Pictures found in the material must be left out, and every line returned as written.
-------------------------
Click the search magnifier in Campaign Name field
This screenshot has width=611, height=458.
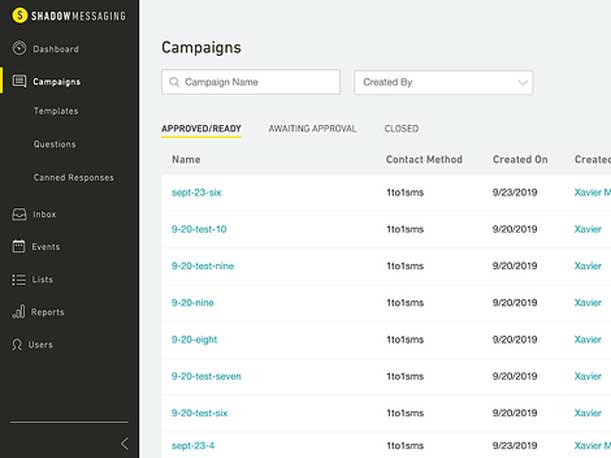pos(174,82)
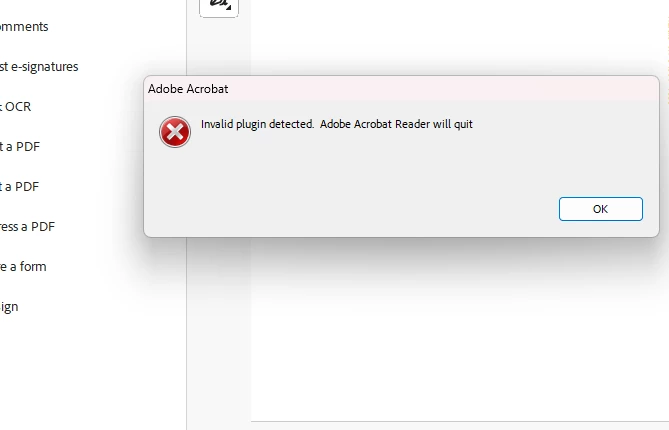Select the signature pen tool icon

219,5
-------------------------
> SOLUTION BELOW
Click the search magnifier in Campaign Name field
This screenshot has width=611, height=458.
pos(174,82)
Select the signature pen tool icon

219,5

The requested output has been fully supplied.